--- SUPPLIED MATERIAL Enclosed Below ---
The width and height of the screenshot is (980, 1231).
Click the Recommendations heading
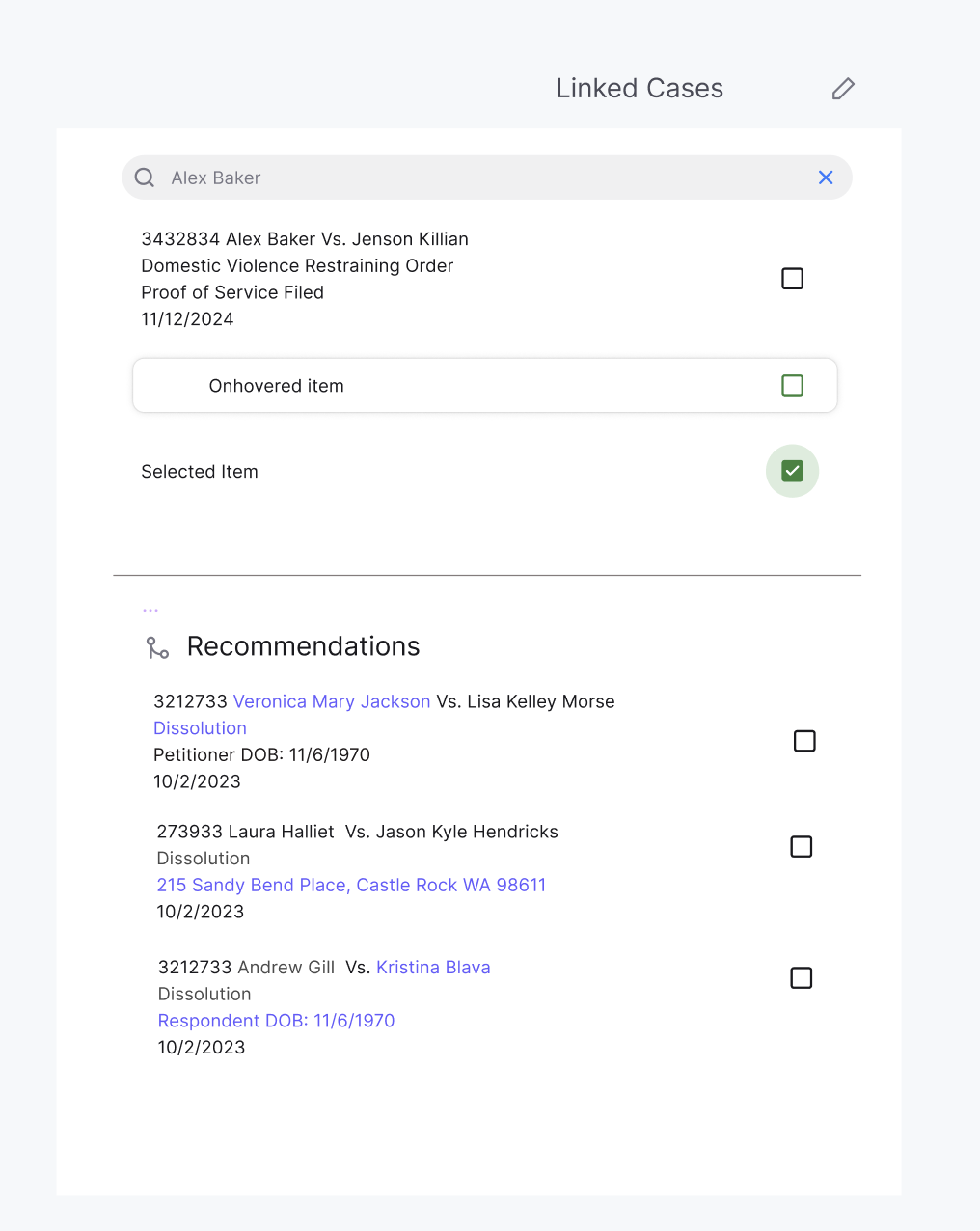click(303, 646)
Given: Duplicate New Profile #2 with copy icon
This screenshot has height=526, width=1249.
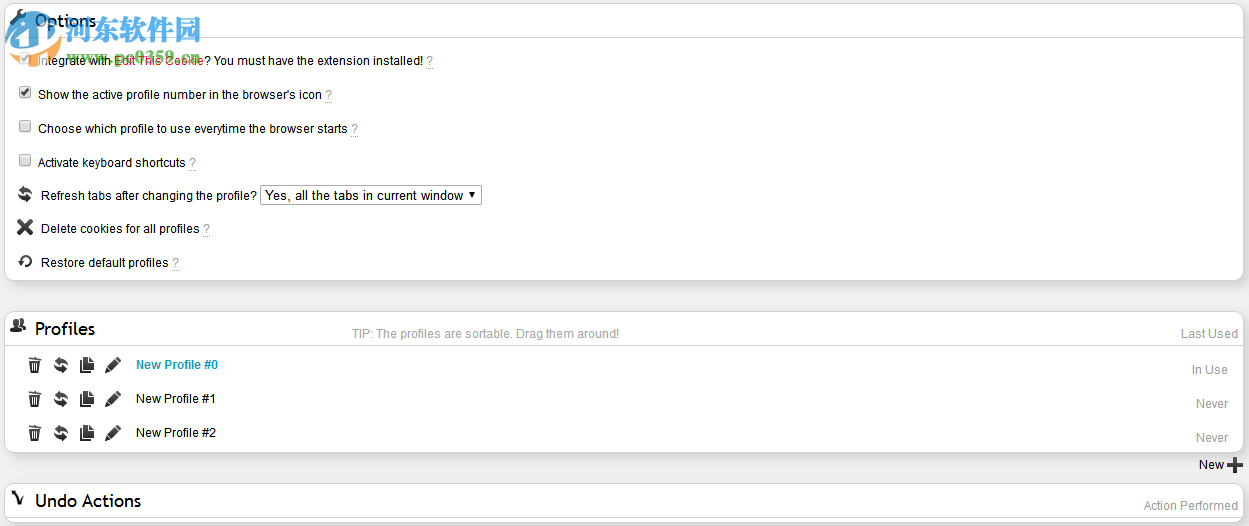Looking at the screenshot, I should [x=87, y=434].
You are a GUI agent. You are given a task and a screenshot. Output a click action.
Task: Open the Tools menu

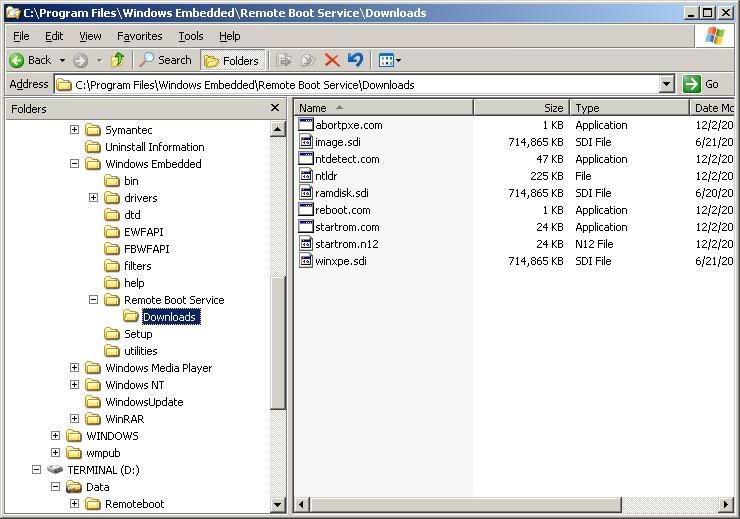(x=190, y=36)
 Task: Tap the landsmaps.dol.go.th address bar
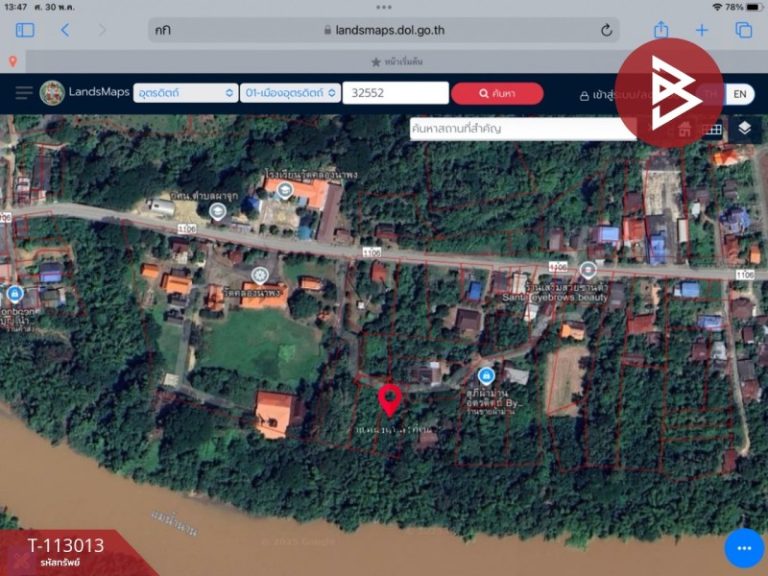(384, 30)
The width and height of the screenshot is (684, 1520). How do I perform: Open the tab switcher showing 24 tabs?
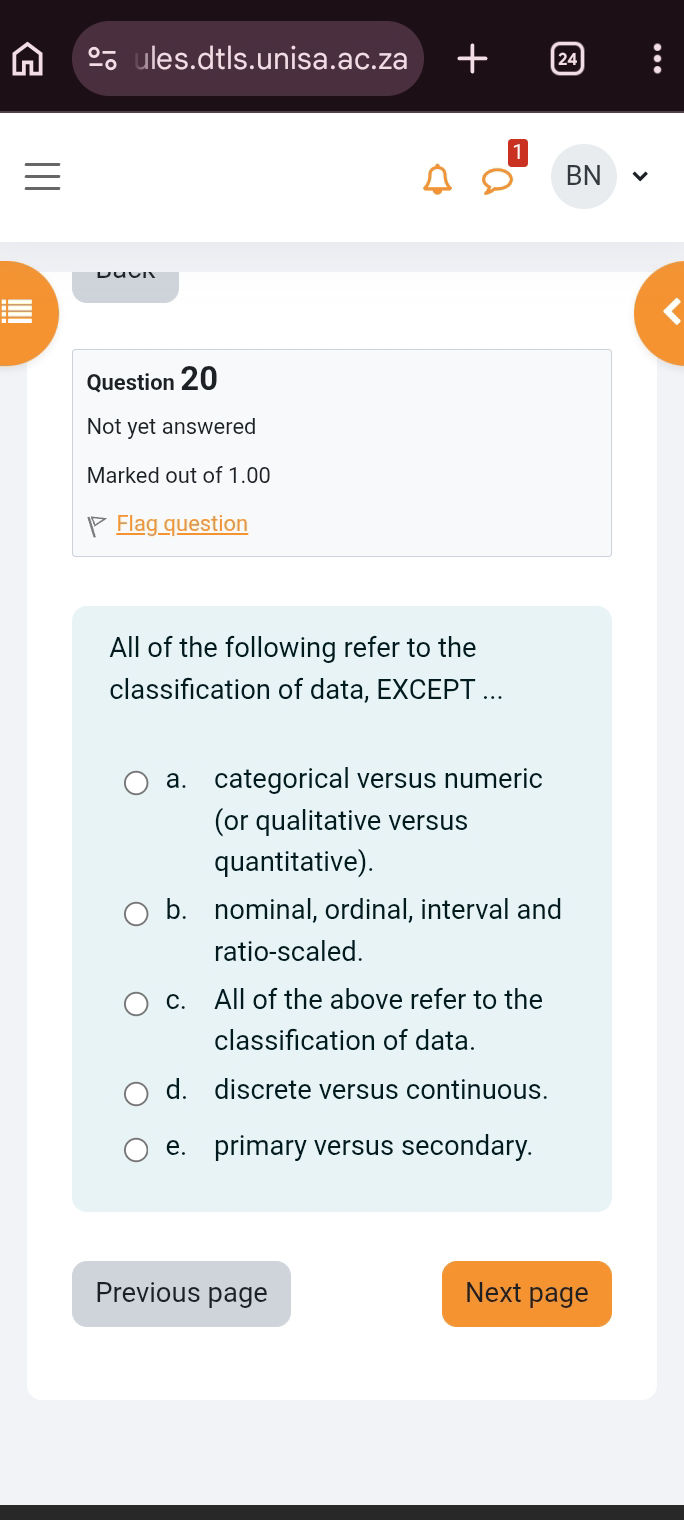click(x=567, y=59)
--- End of Enclosed SUPPLIED MATERIAL ---
Everything from the line with "Given: Duplicate New" through the end of the listing above, both ends included, should be set down exactly; copy nothing else, and skip the pictures.

Given: Duplicate New Profile #2 with copy icon
This screenshot has height=526, width=1249.
Looking at the screenshot, I should [x=87, y=434].
You are a GUI agent. You are given a task and a screenshot. Output a click action.
Task: Open the Tools menu

(x=190, y=36)
 Task: Tap the landsmaps.dol.go.th address bar
(384, 30)
The width and height of the screenshot is (684, 1520). How do I perform: Open the tab switcher showing 24 tabs?
click(x=567, y=59)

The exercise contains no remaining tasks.